Damn, that one burns:
Fourteen members of Republican Senate candidate and former Attorney General Adam Laxalt’s family announced Wednesday that they would collectively endorse his Democratic opponent, incumbent Sen. Catherine Cortez Masto, in the heated race for Nevada’s U.S. Senate seat.
The three-page letter, obtained by The Nevada Independent, does not mention Laxalt by name or his Senate campaign, focusing instead on praising Cortez Masto. That includes her positions on women’s issues, opposition to a proposed federal mining tax, public land preservation and her record as the state’s attorney general from 2007 to 2015.
“We believe that Catherine possesses a set of qualities that clearly speak of what we like to call ‘Nevada grit,’” the letter said, adding that “no further comments will be made, as we believe this letter speaks for itself.”
Here’s some more context:
The hard-right politics of Mr. Laxalt, 44, a former state attorney general, stand in sharp contrast to the relative moderation of his Republican grandfather, Paul Laxalt, who died in 2018, and Wednesday was not the first time family members have sought to hobble his political ambitions.
Back in 2018, when he ran for governor, a dozen members of Adam Laxalt’s family decided they could no longer quietly stand by what they saw as his abuse of the family patriarch’s good name. Writing in the Reno Gazette Journal in October 2018, they decried Mr. Laxalt as a carpetbagger, denouncing what they described as his “ethical shortcomings” and “servitude to donors and out-of-state interests that puts their concerns ahead of real Nevadans.”
“For those of us who were actually raised in Nevada, it’s difficult to hear him continue to falsely claim that he was raised in Nevada or has any true connections to Nevadans,” they wrote.
Though he was born in Reno, Mr.
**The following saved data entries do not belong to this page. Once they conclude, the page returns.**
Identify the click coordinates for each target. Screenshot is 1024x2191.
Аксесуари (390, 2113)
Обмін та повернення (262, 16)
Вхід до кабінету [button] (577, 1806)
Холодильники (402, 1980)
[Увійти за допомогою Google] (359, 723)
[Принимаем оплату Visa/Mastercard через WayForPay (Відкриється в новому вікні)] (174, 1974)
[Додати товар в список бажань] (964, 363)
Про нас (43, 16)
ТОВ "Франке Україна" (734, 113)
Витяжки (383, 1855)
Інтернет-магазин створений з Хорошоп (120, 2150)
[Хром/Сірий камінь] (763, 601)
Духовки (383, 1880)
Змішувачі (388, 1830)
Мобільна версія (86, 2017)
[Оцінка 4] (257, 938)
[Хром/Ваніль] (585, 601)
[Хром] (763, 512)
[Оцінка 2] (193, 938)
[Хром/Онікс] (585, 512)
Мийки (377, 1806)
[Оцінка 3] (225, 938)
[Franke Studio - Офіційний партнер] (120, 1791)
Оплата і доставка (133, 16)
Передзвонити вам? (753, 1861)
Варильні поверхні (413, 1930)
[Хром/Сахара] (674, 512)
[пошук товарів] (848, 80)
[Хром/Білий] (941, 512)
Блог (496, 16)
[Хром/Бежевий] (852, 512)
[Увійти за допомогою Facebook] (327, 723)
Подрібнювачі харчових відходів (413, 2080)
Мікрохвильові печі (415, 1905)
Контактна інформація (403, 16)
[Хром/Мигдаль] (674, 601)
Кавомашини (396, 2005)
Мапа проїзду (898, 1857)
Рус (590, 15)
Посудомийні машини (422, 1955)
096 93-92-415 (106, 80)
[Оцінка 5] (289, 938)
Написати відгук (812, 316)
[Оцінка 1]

Laxalt was raised by his mother in Washington, D.C., where he attended private schools and earned undergraduate and law degrees from Georgetown University.
He returned a few years before his successful campaign for attorney general in 2014. Once in office, he proved eager to pick fights with more moderate Nevada Republicans on issues like immigration and abortion, and he was caught on tape pressuring state gambling officials on behalf of one of his biggest donors, the casino magnate Sheldon Adelson.